As before, you can multiply H
by a vector, or do an lu
factorization of it.
Finally, here is a somewhat contrived example of how to use a KernelMatrix
when the rowelements
and colelements
are not simply points (as required e.g. in a Galerkin discretization of boundary integral equations):
using HMatrices, LinearAlgebra, StaticArrays
# create a simple structure to represent a segment
struct Segment
start::SVector{2,Float64}
stop::SVector{2,Float64}
end
# extend the function center to work with segments
HMatrices.center(s::Segment) = 0.5*(s.start + s.stop)
# P1 mesh of a circle
npts = 10_000
nodes = [SVector(cos(s), sin(s)) for s in range(0,stop=2π,length=npts+1)]
segments = [Segment(nodes[i],nodes[i+1]) for i in 1:npts]
# Now define a kernel function that takes two segments (instead of two points) and returns a scalar
function G(target::Segment,source::Segment)

* _Required action 1_: Transcribe the part of the HMatrices excerpt starting at "Finally, here is" and ending at "0.5*(s.start + s.stop)".
* _Required action 2_: Write the next part of the HMatrices excerpt, picking up right after its final line.
The lines that come after the HMatrices excerpt play no part in this work.

* _Data extracts_:
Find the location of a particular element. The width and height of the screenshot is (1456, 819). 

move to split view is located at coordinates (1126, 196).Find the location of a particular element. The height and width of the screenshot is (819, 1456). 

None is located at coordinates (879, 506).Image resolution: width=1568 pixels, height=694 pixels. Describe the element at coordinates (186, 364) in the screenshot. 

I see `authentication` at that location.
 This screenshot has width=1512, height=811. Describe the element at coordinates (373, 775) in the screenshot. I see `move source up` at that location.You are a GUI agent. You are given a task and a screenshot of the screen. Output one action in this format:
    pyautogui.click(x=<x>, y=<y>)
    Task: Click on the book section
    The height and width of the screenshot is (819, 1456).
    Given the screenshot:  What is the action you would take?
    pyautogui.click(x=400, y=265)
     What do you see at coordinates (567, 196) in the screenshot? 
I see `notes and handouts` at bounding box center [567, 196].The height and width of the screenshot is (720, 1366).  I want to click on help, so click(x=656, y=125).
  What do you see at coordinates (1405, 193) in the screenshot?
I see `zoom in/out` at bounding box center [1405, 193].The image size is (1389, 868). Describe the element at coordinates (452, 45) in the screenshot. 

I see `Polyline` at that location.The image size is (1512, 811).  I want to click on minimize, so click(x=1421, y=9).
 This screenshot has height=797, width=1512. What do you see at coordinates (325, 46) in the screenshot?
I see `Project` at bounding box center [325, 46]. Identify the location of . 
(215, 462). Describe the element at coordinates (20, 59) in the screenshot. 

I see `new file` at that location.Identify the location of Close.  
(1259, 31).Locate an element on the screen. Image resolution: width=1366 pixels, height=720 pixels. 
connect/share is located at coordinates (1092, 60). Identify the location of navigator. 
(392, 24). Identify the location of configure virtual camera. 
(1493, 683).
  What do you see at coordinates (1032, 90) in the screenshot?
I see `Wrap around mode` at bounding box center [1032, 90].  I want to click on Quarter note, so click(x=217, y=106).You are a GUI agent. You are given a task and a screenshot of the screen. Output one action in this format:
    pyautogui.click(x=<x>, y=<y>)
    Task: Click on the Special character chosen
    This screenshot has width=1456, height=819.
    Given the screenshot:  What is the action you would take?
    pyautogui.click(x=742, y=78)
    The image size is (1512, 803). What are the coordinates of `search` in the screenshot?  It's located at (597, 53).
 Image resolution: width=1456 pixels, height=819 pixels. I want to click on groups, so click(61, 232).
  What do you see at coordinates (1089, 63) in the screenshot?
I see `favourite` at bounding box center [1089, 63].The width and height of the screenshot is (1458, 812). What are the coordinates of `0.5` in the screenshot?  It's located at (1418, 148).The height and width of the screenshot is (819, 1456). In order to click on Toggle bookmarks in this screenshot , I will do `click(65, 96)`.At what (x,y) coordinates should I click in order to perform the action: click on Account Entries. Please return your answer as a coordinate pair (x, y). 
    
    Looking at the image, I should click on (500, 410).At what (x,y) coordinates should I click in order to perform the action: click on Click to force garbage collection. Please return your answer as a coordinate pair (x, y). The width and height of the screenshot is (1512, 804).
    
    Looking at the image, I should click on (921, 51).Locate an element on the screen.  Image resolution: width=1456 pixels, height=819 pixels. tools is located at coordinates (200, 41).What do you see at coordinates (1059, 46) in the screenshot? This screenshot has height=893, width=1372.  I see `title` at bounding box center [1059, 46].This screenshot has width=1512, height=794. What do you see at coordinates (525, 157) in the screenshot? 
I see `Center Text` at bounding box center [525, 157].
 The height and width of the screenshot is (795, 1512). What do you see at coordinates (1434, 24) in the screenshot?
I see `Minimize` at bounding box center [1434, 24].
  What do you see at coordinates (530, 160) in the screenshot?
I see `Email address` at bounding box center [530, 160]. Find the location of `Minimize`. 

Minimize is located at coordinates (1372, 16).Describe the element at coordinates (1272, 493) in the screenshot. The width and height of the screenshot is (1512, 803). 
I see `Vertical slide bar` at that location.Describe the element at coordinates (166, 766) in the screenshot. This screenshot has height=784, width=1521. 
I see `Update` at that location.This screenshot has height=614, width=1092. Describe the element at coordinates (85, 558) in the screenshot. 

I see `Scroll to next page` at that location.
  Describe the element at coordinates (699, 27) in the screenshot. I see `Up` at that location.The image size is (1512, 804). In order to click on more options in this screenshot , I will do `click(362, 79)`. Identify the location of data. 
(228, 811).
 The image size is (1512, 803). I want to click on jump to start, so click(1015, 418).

* _Task result 1_:
Finally, here is a somewhat contrived example of how to use a KernelMatrix
when the rowelements
and colelements
are not simply points (as required e.g. in a Galerkin discretization of boundary integral equations):
using HMatrices, LinearAlgebra, StaticArrays
# create a simple structure to represent a segment
struct Segment
start::SVector{2,Float64}
stop::SVector{2,Float64}
end
# extend the function center to work with segments
HMatrices.center(s::Segment) = 0.5*(s.start + s.stop)

* _Task result 2_:
x, y = HMatrices.center(target), HMatrices.center(source)
d = norm(x-y)
return -log(d + 1e-10)
end
K = KernelMatrix(G,segments,segments)
# compress the kernel matrix
H = assemble_hmatrix(K;rtol=1e-6)
HMatrix of Float64 with range 1:10000 × 1:10000
number of nodes in tree: 3341
number of leaves: 2506 (798 admissible + 1708 full)
min rank of sparse blocks : 4
max rank of sparse blocks : 7
min length of dense blocks : 625
max length of dense blocks : 4300
min number of elements per leaf: 625
max number of elements per leaf: 2775556
depth of tree: 9
compression ratio: 23.061837
Support for tensor kernels
Support for tensor-valued kernels should be considered experimental at this stage.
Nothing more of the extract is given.